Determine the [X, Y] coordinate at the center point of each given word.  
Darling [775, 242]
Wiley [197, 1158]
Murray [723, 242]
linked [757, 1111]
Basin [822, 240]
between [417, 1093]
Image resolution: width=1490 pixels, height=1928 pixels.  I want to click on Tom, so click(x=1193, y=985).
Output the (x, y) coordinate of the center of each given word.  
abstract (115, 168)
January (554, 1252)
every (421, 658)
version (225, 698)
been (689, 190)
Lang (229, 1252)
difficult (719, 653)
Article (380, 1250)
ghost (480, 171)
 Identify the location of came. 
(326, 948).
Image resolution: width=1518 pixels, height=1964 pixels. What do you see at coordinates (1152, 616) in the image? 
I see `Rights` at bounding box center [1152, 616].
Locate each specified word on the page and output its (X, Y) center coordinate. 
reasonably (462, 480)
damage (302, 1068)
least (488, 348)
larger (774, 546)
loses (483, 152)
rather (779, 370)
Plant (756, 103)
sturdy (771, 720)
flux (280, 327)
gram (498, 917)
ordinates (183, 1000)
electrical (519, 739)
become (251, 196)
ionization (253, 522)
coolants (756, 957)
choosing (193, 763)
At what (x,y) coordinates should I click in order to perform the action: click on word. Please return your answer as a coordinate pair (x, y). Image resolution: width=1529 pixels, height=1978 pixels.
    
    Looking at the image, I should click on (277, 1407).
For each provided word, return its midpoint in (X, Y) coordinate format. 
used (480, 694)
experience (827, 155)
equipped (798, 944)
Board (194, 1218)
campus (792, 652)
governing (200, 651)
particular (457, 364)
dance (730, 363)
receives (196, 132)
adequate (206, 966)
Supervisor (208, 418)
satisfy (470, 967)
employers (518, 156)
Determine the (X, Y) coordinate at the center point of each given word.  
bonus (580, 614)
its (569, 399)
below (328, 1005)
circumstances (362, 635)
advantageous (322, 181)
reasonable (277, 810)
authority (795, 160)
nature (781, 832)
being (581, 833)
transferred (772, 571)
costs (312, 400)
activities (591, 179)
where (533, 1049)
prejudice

────────────────

Challenge
Rewrite all of the rows above, changing "center point" to "midpoint" and keeping everything else the same.

Finished answer
Determine the [X, Y] coordinate at the midpoint of each given word.  
Darling [775, 242]
Wiley [197, 1158]
Murray [723, 242]
linked [757, 1111]
Basin [822, 240]
between [417, 1093]
Image resolution: width=1490 pixels, height=1928 pixels.  I want to click on Tom, so click(x=1193, y=985).
Output the (x, y) coordinate of the center of each given word.  
abstract (115, 168)
January (554, 1252)
every (421, 658)
version (225, 698)
been (689, 190)
Lang (229, 1252)
difficult (719, 653)
Article (380, 1250)
ghost (480, 171)
 Identify the location of came. 
(326, 948).
Image resolution: width=1518 pixels, height=1964 pixels. What do you see at coordinates (1152, 616) in the image? 
I see `Rights` at bounding box center [1152, 616].
Locate each specified word on the page and output its (X, Y) center coordinate. 
reasonably (462, 480)
damage (302, 1068)
least (488, 348)
larger (774, 546)
loses (483, 152)
rather (779, 370)
Plant (756, 103)
sturdy (771, 720)
flux (280, 327)
gram (498, 917)
ordinates (183, 1000)
electrical (519, 739)
become (251, 196)
ionization (253, 522)
coolants (756, 957)
choosing (193, 763)
At what (x,y) coordinates should I click in order to perform the action: click on word. Please return your answer as a coordinate pair (x, y). Image resolution: width=1529 pixels, height=1978 pixels.
    
    Looking at the image, I should click on (277, 1407).
For each provided word, return its midpoint in (X, Y) coordinate format. 
used (480, 694)
experience (827, 155)
equipped (798, 944)
Board (194, 1218)
campus (792, 652)
governing (200, 651)
particular (457, 364)
dance (730, 363)
receives (196, 132)
adequate (206, 966)
Supervisor (208, 418)
satisfy (470, 967)
employers (518, 156)
Determine the (X, Y) coordinate at the midpoint of each given word.  
bonus (580, 614)
its (569, 399)
below (328, 1005)
circumstances (362, 635)
advantageous (322, 181)
reasonable (277, 810)
authority (795, 160)
nature (781, 832)
being (581, 833)
transferred (772, 571)
costs (312, 400)
activities (591, 179)
where (533, 1049)
prejudice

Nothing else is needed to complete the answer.